Women's views on chocolate: "After a trip to the chocolate aisle, where the dark slabs are arrayed like slim mysterious romance novels in a Paris bookstore, I have a flat brick of 85% cacao organic sustainably sourced fair-trade, rainforest, shade-grown dark chocolate with notes of raspberry and fleeting euphoria and a finishing note of regret, but only if you had four squares. One square does not count — the action of taking it out, snapping off that square, you're burning four or five calories right there. And if the break isn't clean, and a piece of another square comes off, that doesn't count, and, in fact, there's now another square that isn't a whole square, so that doesn't count.

"So you can have two. Not three, because three will break the symmetry of the bar, so you might as well have four. You're going to eat it all eventually anyway. Maybe five extra minutes on the treadmill? Maybe nibble on it while you're on the treadmill, and everything just cancels out somehow? No — offer some to someone else, and if they take two squares, that's two you won't eat, and it will cancel out the two you did. Oh, the taste is sublime, life is good, I am flooded with joy!"
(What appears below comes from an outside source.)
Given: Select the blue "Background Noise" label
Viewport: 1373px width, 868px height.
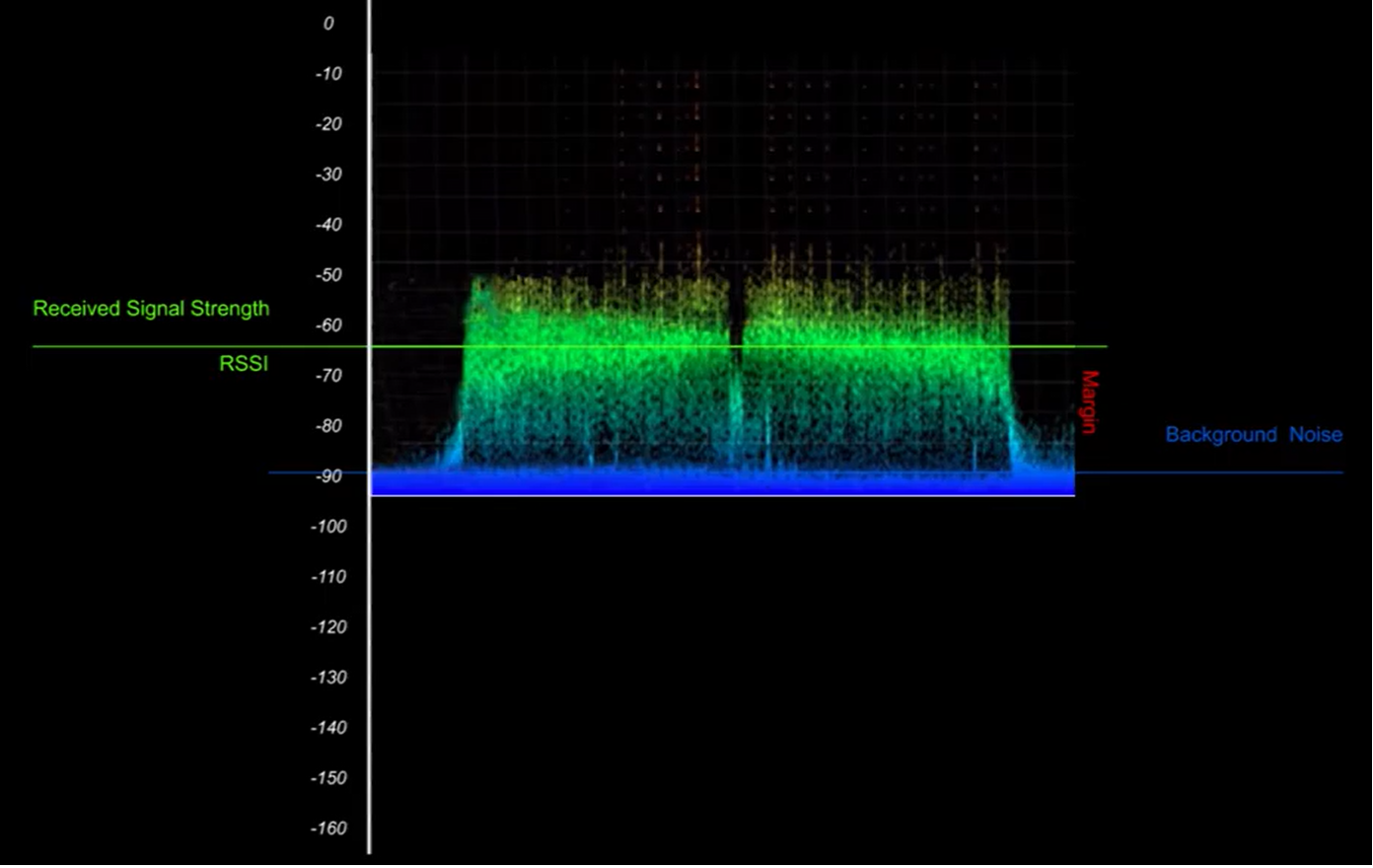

Men: "I guess I'll eat this whole king-size Milky Way I just found under the front seat, it's still good."

As a guy, a lot of high-end chocolate brings back a common experience of childhood trauma: stealing some Baker's Chocolate from the half-used bag Mom had in the cupboard.

Previously, you knew chocolate in the standard forms:

Nestle's Quik, which turned milk into a chocolate-delivery system. The powder never fully dissolved, leaving a sedimentary layer of damp chocolate sand at the bottom of the glass.

S'mores, a gooey rarity.

Cereals like Cocoa Puffs, for which one was presumably "cuckoo" and really didn't taste like any chocolate you knew, but it was brown, so.

Diamond-hard pieces in the joyless desiccated cookies called Chips Ahoy, which should have been called Poker Chips Ahoy, or cookies like Oreos — again, somehow a quasi-choco flavor.

Then one day you're at the market with Mom, and you spy a bag of Baker's. It is bitter. It is like unhappy anti-chocolate. But for some, that opens up a new world.

The bland rations of Nestle are instantly forgotten. You are now set on a journey of discovering the full range of chocolate's dark side. If you had time and money enough, you would end up at a dim shop in a Central American village, where a wizened proprietor looks at you knowingly because he has seen your kind so many, many times.

"You have come looking for the 85% cocoa as rich and bitter as a thrice-divorced tobacco fortune heiress, has she not?"

"Why yes, how did you ..."

"The desire is written on your face. All who come through this door wear the same mask of want and hope. Are you sure you wish to try it?"

"I must. I must know."

"I warn you. No other chocolate will ever satisfy you. When you leave here, you will be ruined. Chocolates that once thrilled you will utter no more than a pathetic bleat of inadequacy. Here. Gaze upon it. Unwrap the paper as if you are opening a gift. Peel back the foil as if you are undressing a lover."

(Slides the bar across the counter; somewhere, a macaw calls with alarm.)

"I've seen this at Target."

"Yeah, we signed a deal last year, and it's not exclusive, so we're hoping for Walgreens in 2025."

Truly, you can get excellent chocolate at both those places. And many others. Remember this when you go shopping for the one you love: Men not schooled in the psychological depths of chocolate selection would be advised to seek out these wares, and find something unique. Not a box shaped like a popular circulatory organ. Not a sampler you remember grandpa giving his spouse. Let me put it this way: Does it look like the last type of chocolate you'd buy if you wanted some chocolate?

That's the one to get.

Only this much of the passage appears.